The Ergosphere
Saturday, March 11, 2006
 

Blowin' in the wind

The US nuclear industry is getting a long-overdue boost.  Declining supplies of natural gas (accounting for 18% of US generation; stats) plus stiffening prices for coal (which supplies roughly 50%) have driven a surge of interest in new plants.  While coal plants are going to come on-line earlier, nuclear is zero-emission and will be in great demand in a future where the control of greenhouse gases is recognized as a crucial element of ecological, foreign and economic policy.

But the next generation of nuclear plants will not begin delivering power until around 2018, and some parts of the country long ago turned away from coal to reduce pollution.  What's left?  Fortunately, it's the fastest-growing source of electricity in the world:  wind power.

Wind capacity is growing exponentially, and manufacturers are moving aggressively to expand manufacturing.  Installed capacity in the US grew by 35% in 2005, or 2431 megawatts; world capacity grew nearly as fast, with total capacity growing by 25% and installations up 43% over 2004.  Total installations were approximately 11.8 GW; at 30% capacity factor, the new turbines represent about 3.5 GW of average production.  This is small compared to other additions, but the rate of expansion is faster than anything else on earth and the resource is 3 orders of magnitude away from any intrinsic limits.

At the typical 30% capacity factor, the US will receive roughly 740 MW from last year's turbine installations; that's about 3/4 of a large nuclear plant.  But that rate of growth is going through the roof, as both the number of turbines installed and their size increases every year.  If total capacity continues to rise at a compounded 35% per year, the 2006 additions will equal 1 nuclear plant, 2009's will equal 2.5, and the sum from 2006 through 2018 will equal 136 GW of average production or 136 large plants.  By the time the first third-generation nuke comes on line, wind power could be delivering more electrical power than all the nukes currently on the US grid; they would be supplying roughly 30% of 2004's total consumption (up from 0.36%).

But can that rate of growth be maintained at such capacity?  If the only limit on expansion is the capacity left untapped, the future looks quite rosy for at least the next 20 years.  The logistic curve stops accelerating at 50% of its asymptotic value, and 50% of the limit for the continental US is a mighty big number.  The wind potential from the top 20 US states averages about 1.2 TW (may be an underestimate).  At an average production of 139 GW, the US would only be about 12% of the way to full use of the resource.  The logistic curve would still be accelerating strongly at that point, and even at a 35%/year base rate of increase it wouldn't hit the turnover point for another five years or so.

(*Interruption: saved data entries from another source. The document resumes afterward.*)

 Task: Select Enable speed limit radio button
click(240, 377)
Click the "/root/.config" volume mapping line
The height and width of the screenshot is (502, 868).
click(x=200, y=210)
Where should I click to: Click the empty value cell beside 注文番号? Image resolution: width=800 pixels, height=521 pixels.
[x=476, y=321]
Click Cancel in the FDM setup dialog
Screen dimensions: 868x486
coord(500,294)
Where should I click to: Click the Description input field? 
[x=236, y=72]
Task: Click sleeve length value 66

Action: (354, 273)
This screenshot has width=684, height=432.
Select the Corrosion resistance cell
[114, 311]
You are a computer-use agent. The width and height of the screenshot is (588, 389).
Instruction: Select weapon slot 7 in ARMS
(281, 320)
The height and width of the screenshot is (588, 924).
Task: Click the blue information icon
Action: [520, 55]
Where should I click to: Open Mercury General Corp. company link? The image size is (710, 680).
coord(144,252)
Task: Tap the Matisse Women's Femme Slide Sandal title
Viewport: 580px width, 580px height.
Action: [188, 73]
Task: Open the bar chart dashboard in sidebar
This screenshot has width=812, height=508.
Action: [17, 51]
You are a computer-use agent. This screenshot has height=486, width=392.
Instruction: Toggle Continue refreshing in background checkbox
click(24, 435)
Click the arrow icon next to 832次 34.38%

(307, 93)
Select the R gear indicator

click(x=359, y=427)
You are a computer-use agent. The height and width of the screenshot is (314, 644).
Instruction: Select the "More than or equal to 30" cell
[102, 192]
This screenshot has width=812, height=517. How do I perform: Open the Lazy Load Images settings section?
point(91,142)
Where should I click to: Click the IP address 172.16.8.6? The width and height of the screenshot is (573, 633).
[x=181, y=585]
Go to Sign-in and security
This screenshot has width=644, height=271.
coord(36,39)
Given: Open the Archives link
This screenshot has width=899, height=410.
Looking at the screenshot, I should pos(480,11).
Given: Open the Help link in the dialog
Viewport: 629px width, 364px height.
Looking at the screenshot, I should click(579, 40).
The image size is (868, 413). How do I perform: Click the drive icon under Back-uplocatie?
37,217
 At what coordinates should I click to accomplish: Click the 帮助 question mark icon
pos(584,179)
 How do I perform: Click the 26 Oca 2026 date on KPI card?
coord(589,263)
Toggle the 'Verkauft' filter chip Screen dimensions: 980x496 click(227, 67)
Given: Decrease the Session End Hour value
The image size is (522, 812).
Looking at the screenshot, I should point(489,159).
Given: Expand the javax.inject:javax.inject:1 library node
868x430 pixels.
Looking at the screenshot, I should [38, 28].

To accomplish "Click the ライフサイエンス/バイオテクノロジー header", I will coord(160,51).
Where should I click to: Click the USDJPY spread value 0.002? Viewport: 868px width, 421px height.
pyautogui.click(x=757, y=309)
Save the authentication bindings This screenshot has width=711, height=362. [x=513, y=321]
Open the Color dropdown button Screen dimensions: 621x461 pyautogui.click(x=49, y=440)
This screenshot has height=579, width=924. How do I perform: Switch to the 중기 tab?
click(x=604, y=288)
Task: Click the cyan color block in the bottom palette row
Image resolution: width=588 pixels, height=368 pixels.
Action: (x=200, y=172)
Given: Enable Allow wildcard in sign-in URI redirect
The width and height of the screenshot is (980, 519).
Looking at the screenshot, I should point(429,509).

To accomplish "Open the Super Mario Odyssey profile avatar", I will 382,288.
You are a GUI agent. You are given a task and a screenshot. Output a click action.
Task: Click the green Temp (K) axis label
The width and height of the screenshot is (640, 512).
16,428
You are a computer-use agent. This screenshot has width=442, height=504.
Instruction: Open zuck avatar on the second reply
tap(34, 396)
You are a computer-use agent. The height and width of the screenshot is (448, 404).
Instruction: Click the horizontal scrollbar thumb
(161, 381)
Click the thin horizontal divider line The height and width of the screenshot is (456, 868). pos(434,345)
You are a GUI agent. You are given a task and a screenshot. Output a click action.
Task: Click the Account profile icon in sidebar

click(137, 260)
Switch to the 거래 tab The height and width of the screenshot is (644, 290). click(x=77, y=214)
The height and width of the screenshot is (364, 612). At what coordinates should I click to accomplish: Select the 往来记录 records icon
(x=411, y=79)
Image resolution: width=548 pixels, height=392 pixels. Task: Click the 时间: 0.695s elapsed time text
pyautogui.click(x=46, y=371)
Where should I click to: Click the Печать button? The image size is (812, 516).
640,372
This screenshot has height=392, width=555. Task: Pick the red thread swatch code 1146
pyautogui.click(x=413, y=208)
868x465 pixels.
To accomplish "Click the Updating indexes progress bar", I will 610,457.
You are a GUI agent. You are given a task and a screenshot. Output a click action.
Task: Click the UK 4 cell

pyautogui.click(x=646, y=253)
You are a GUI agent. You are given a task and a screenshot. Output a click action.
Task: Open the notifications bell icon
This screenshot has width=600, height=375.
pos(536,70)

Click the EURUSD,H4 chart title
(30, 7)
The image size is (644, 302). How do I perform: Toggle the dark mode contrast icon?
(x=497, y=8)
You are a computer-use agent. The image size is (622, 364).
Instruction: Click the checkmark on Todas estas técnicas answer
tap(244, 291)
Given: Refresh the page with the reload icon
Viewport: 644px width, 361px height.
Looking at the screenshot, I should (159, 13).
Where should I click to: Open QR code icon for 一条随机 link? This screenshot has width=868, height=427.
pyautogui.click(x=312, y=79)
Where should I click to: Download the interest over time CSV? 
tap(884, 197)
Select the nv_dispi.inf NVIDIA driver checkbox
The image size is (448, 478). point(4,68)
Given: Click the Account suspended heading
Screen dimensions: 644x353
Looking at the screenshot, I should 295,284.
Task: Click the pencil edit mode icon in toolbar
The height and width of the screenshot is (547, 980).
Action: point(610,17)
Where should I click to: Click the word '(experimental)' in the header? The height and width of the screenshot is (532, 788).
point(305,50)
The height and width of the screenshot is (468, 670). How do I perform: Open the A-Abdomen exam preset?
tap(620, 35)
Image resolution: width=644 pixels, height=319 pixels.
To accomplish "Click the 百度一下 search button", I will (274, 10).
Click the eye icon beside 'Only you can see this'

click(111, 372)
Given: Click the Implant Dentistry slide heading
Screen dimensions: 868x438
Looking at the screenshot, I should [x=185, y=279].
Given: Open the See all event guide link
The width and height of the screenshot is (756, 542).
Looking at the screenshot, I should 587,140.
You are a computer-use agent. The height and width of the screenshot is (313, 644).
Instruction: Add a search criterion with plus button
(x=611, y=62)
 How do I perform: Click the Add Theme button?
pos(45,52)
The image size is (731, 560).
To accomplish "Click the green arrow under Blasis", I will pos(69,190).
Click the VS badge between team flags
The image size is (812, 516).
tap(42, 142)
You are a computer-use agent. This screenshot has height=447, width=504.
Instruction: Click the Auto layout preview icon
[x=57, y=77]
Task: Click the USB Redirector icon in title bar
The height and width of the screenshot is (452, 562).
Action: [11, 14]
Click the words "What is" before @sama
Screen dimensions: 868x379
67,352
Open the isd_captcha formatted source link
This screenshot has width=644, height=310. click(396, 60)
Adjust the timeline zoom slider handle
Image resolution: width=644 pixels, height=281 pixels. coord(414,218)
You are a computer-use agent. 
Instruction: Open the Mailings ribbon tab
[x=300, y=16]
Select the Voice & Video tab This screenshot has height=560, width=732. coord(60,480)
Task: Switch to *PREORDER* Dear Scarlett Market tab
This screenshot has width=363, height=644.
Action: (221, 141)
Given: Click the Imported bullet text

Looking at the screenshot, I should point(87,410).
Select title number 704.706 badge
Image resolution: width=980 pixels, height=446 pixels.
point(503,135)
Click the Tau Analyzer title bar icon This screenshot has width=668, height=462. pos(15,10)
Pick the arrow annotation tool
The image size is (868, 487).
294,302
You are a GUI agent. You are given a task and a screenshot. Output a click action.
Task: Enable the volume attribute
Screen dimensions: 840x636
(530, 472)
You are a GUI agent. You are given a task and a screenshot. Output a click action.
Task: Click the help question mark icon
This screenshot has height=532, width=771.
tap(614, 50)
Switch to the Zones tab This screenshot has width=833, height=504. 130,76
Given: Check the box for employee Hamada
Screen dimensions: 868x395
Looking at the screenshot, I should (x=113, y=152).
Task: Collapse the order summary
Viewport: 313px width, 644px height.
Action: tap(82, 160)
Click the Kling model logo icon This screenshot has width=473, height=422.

Making effective use of this energy could become a bigger task than generating it.  Piling on another 120 GW of capacity (36 GW average production) each year might be more than either transmission could move or demand could absorb.  This would allow fossil-fired plants to be retired and other users to switch from fossil fuels to electric power during periods of surplus.  Demand-side management is bound to play a huge role over the next couple of decades, coming to be more important than peaking generation.  One of the consequences is likely to be a flattening of the electric price curve, making the off-peak generation of base-load plants even more valuable.  By the time that the new nukes flip on their switches, the world will be a very different place.

 
Comments:
I don't think that nukes will be obsolete for a long time.  Far from it; unless we get enormous cost and reliability improvements in both AE generation and storage, we're going to need base-load generation no matter what.

What we're likely to see with EV's, PHEV's and things like ice-storage air conditioning is a much more responsive demand curve.  This is exactly the sort of thing needed to replace NG-fired gas turbines with energy from wind or solar, but it will also change the pricing for all base-load power (including nuclear).  They're almost certain to be built, but the world they were intended for may be gone (or never come into being) by the time they arrive.

It's not an easy time to be a utility investor.
 
I'm not too worried about the excess capacity that wind installations might generate; with natural gas in NA approaching a cliff that is a problem we'd be lucky to have.
 
The difficulty with wind is that it's typically located a long way from the users (think N. Dakota to Illinois), and the transmission assets to move that power are either already fully subscribed or aren't there.  Building out e.g. HVDC lines (to get better flexibility in the system) will be another capital-intensive job, and involve troublesome conflicts with unwilling landowners (meaning eminent domain, as the urban masses demand that rural interests let them get to that power).

Some of this is bound to be expensive, ugly, or both.